- **Work required**
Every line holding "agent" should be copied from the records below.

══ Supplied data ══

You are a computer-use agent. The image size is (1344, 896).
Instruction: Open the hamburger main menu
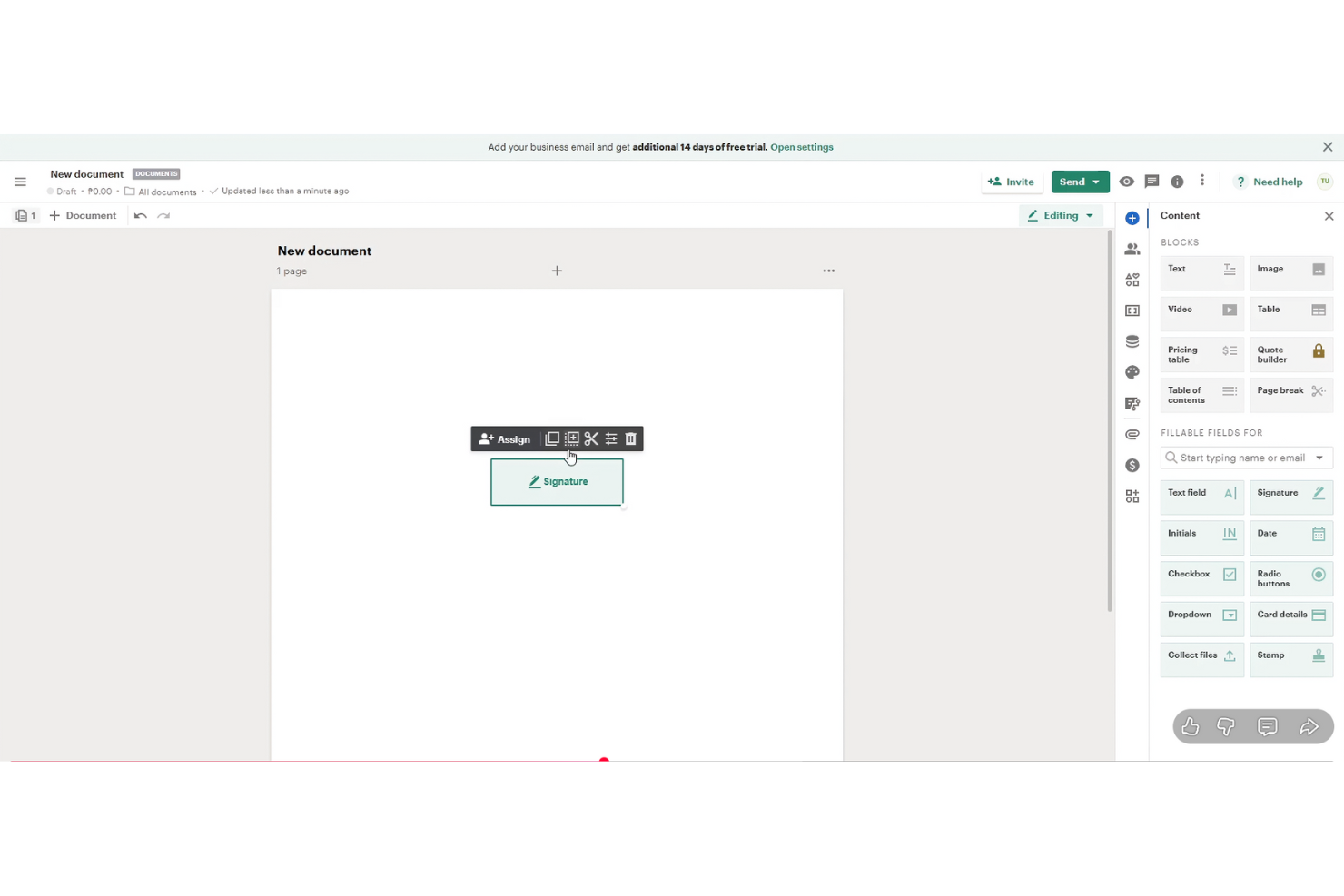point(20,182)
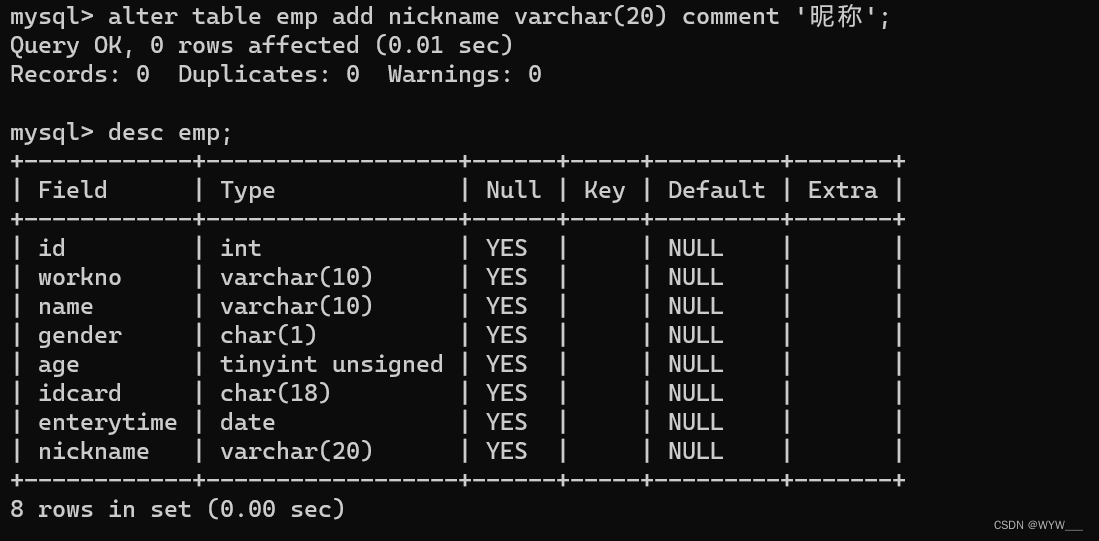Image resolution: width=1099 pixels, height=541 pixels.
Task: Click the 'Null' column header
Action: [x=513, y=190]
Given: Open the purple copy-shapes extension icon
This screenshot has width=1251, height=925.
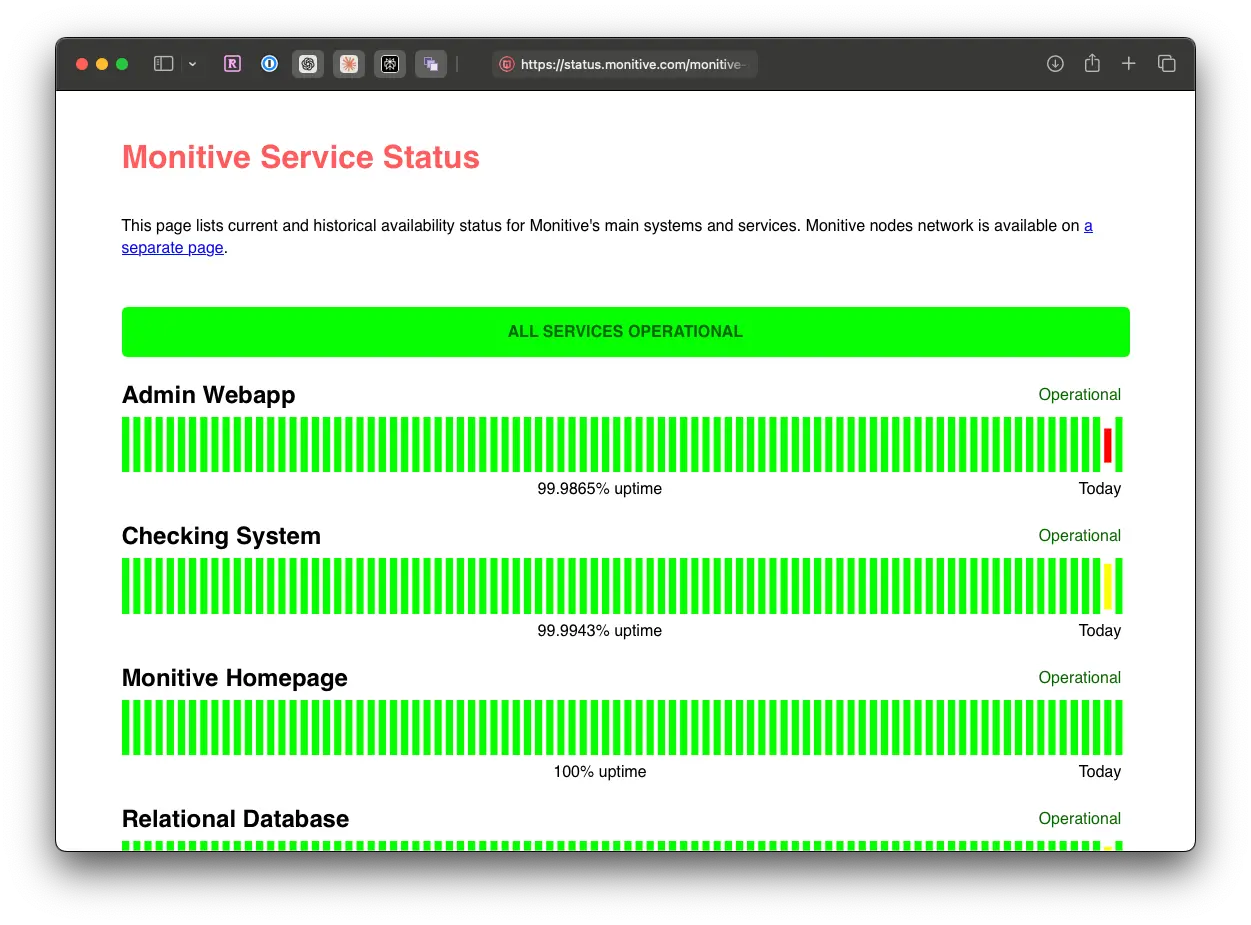Looking at the screenshot, I should point(431,63).
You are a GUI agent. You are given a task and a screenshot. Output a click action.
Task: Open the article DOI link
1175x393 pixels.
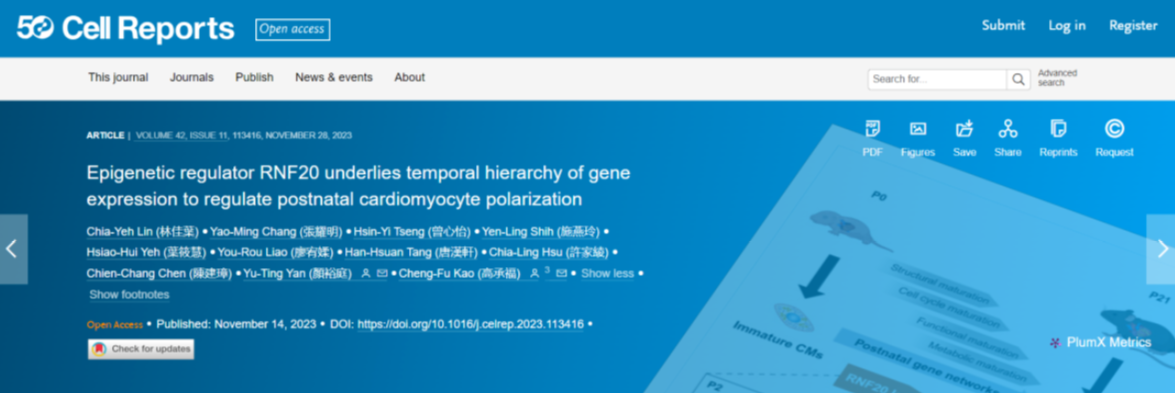click(471, 325)
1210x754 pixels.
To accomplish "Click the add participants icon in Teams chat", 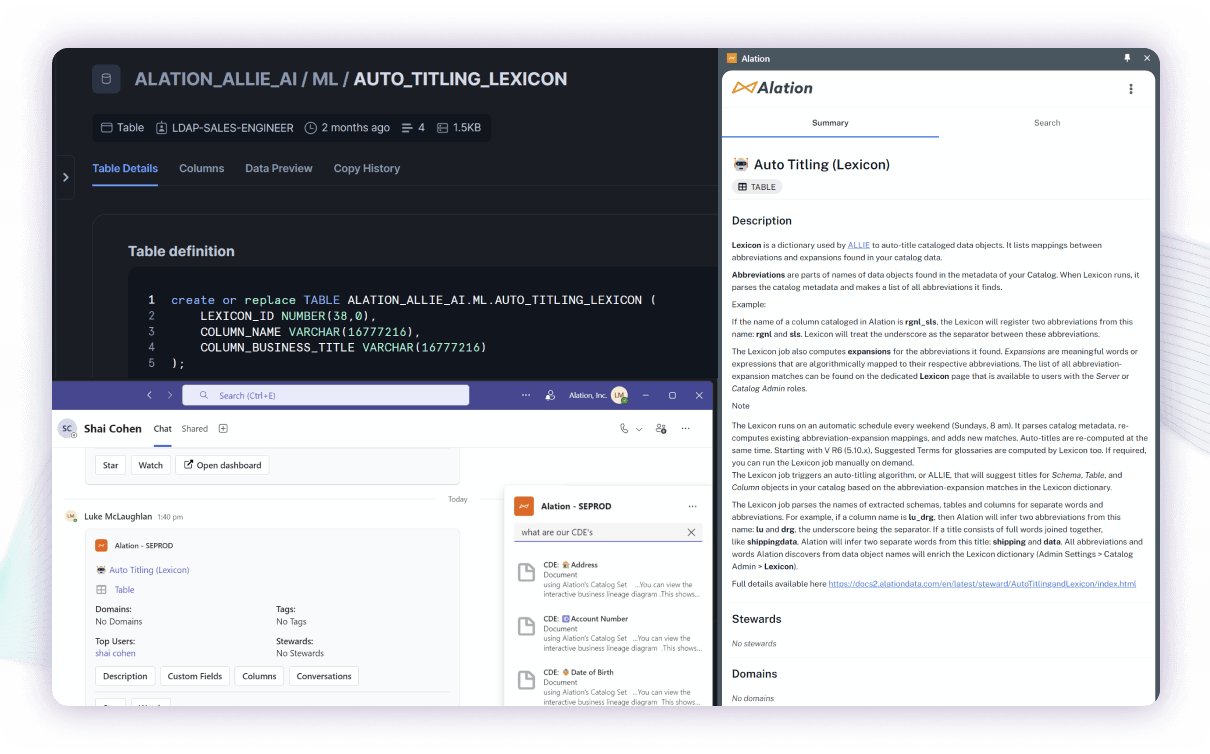I will (x=660, y=428).
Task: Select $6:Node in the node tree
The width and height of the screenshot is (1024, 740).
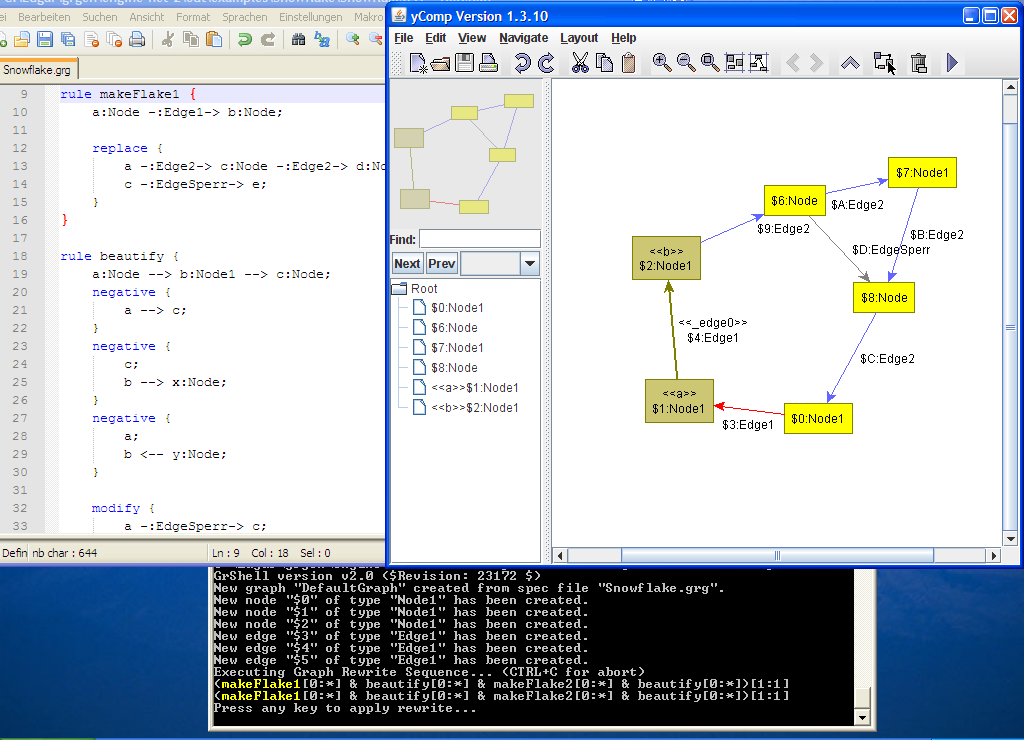Action: tap(453, 328)
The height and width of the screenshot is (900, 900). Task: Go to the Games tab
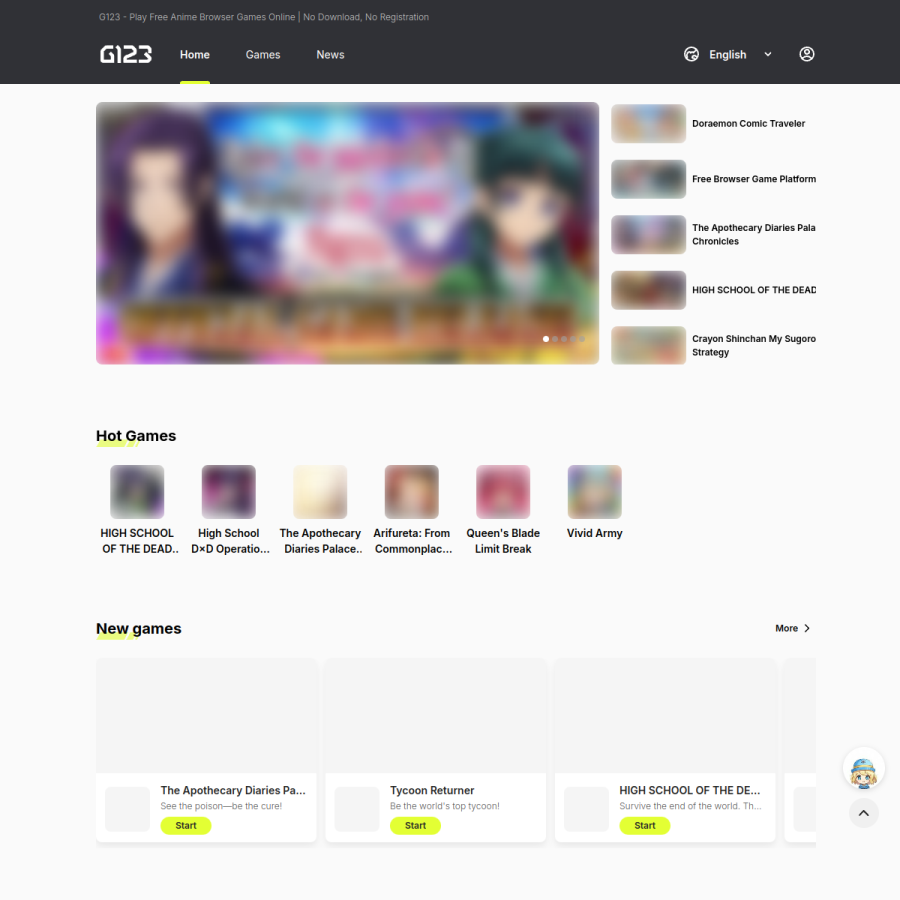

═══

- **Answer section**
You are a computer-use agent. The image size is (1344, 896).
You are a GUI agent. You are given a task and a screenshot. Output a click action.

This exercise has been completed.